Türkiye’de robot üretmenin zorlukları nelerdir?

Türkiye’de robot üretmenin önündeki en büyük engel bu konuda bir sektörün olmayışıdır. Aslında dünyada da pek az ülkede robot üretimi yapıldığını düşünürsek giriştiğimiz işin zorluğunu daha net fark ediyoruz. Ancak zorluklara bakarak vazgeçecek değiliz. Gelişen ticari imkanlar ile dünya küçük bir köy halini alıyor, deyip duruyoruz. O halde bizde bu imkanlardan yararlanarak ülkemizi robot üreten hatta dünyaya ihraç eden konuma taşımalıyız diye düşünüyorum. Sorunuzu ‘Türkiye’de hangi sanayi ve teknolojinin gelişmesini istersiniz?’ diye sorsaydınız size cevabım robotlarda kullandığımız hareket kontrol sistemlerinin ve devir düşürücüler yani redüktörlerin Türkiye’de üretilmesini isterim, olurdu. Bu konuda imalat yapan firmaların yüksek katma değerli bu ürünleri üretmek üzere yatırımlar yapmasını çok isteriz, zaman zaman ulusal ve uluslararası fuarlarda karşılaştığımızda kendilerine bu yöndeki taleplerimizi iletiyoruz ve buralarda görevli arkadaşlar yönetime aktaracaklarını belirtiyorlar. Bana göre buradaki en büyük sorun bizde üreticilerin bugünkü talebe göre hareket etmeleridir. Halbuki dünyadaki dijital dönüşüm sürecini imalatçı firmalarımız okusa ve üretimlerini gelişecek olan yeni teknolojilere göre planlasa robotik sistemlere yönelik ürün geliştirerek hem mevcut pazarı genişleteceklerini hem de dünya çapında pazar paylarını artıracaklarını fark ederler diye düşünüyorum. Diğer yandan robotun şimdiye kadar kullanım alanlarını buz dağının görünen kısmına benzetebiliriz. Bu ürünün kullanım alanları sürekli gelişmekte ve robotik üretim sürekli kendine farklı farklı sektörlerde yer bulmaktadır. Geliştirdiğimiz robotlarımızın farklı sektörlerde uygulamalarının yaygınlaşmasına yönelik çalışmalar ile mevcut pazarı daha da genişleten bir etki yapacağını öngörüyorum. Yani giriştiğimiz iş ne kadar zor olursa olsun elde edeceğimiz bilgi ve tecrübeyi hafızamızdaki bilgi ve tecrübe ile birleştirerek zoru zor olmaktan çıkartabileceğimizi biliyoruz.

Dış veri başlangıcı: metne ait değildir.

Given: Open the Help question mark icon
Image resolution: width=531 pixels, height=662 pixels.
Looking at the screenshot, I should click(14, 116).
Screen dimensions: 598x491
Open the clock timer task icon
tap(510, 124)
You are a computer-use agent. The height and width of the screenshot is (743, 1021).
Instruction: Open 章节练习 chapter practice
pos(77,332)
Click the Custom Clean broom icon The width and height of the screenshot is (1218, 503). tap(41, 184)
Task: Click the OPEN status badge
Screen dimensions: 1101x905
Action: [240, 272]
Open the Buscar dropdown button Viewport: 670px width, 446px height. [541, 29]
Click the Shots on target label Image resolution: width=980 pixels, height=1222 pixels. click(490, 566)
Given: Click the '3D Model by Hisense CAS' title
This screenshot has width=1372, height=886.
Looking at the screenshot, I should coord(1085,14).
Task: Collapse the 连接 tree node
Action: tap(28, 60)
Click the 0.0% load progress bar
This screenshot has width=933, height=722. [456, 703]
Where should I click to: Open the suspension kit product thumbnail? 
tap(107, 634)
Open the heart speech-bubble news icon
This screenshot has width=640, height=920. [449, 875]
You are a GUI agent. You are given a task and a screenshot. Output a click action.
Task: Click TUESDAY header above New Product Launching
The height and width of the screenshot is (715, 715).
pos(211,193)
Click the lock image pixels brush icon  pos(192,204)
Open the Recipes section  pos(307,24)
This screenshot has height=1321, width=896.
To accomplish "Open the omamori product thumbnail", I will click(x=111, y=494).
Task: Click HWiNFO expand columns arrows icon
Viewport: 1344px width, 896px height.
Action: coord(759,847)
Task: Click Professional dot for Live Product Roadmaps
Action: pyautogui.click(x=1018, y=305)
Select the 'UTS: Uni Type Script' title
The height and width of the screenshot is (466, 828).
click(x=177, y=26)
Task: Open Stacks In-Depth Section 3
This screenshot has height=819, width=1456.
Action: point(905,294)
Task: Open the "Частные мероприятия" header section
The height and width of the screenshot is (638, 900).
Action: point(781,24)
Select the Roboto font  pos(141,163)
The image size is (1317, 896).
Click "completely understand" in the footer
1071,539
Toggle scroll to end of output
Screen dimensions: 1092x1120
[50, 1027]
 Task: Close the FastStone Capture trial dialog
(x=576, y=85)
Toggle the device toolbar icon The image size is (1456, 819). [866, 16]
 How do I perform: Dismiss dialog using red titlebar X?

Size göre dijital dönüşümde hangi noktadayız?

Dijital dönüşüm tüm dünyada yaşanan bir gelişme ve kaçınılmaz olarak bizi de etkiliyor. Son zamanlarda ‘Milli Teknoloji Hamlesi’ başlığı altında pek çok etkinlik gerçekleşti ve gerçekleşmeye de devam ediyor. Türk insanı dönüşümü fark etti bence. Türkiye’de üretimin otomasyonu tam olarak gerçekleşmediği ifade ediliyor. Bende bu duruma katılıyorum. Bu yüzden bizim çok çalışmamız gerekiyor. Bu dönüşümün kaçırılmaması gerektiğine inanıyorum. Bizim Bilişim Vadisi’nde bulunmamız ve bu projeye verilen önemi görmemiz ülkemizin bu dönüşüm sürecini kaçırmayacağına olan güvenimizi perçinliyor. Bana göre dijital dönüşüm sürecinde batılı ülkelere göre geride olsak ta çok çalışarak arayı kapatabiliriz. İnsanımızın bu dönüşümü fark etmesi devlet nezdinde Bilişim Vadisi gibi projelere verilen önem ve son dönemde yaşanan kriz sürecinde herkesin teknolojiye yatırımdan ve teknolojik üretimden bahsetmesi Türkiye’nin bu dijital dönüşümü kaçırmayacağını gösteriyor. Türkiye’nin teknolojik gelişimini tamamlamaktan başka şansı yok, endüstride çalışan ve endüstriye hizmet üreten tüm firmaların bunun bilincinde olması lazım. Biz bu noktadan hareketle Türkiye’nin robotlarını geliştirmek üzere yola çıktık. Hiçbir zaman ‘Bu ürün yerli alın destekleyin’ söyleminde olmadık. Biz ürünlerimizin kalite, etkin servis, hizmet memnuniyeti ve eğitimlerimiz ile sağlayacağımız avantajlar neticesinde tercih edileceğini biliyoruz. Ancak Türkiye’de üretimin tüm paydaşlarının robot yatırımlarını planlaması, üretimlerinde robotu nasıl kullanacaklarına dair kafa yorması gerekiyor. İhtiyaç duyduklarında biz her türlü desteği vermeye hazırız. Paydaşların tesislerinde robotik otomasyona geçmeyi ertelemeleri veya geciktirmeleri bizce ülkemizin karşı kaşıya kaldığı en büyük risktir.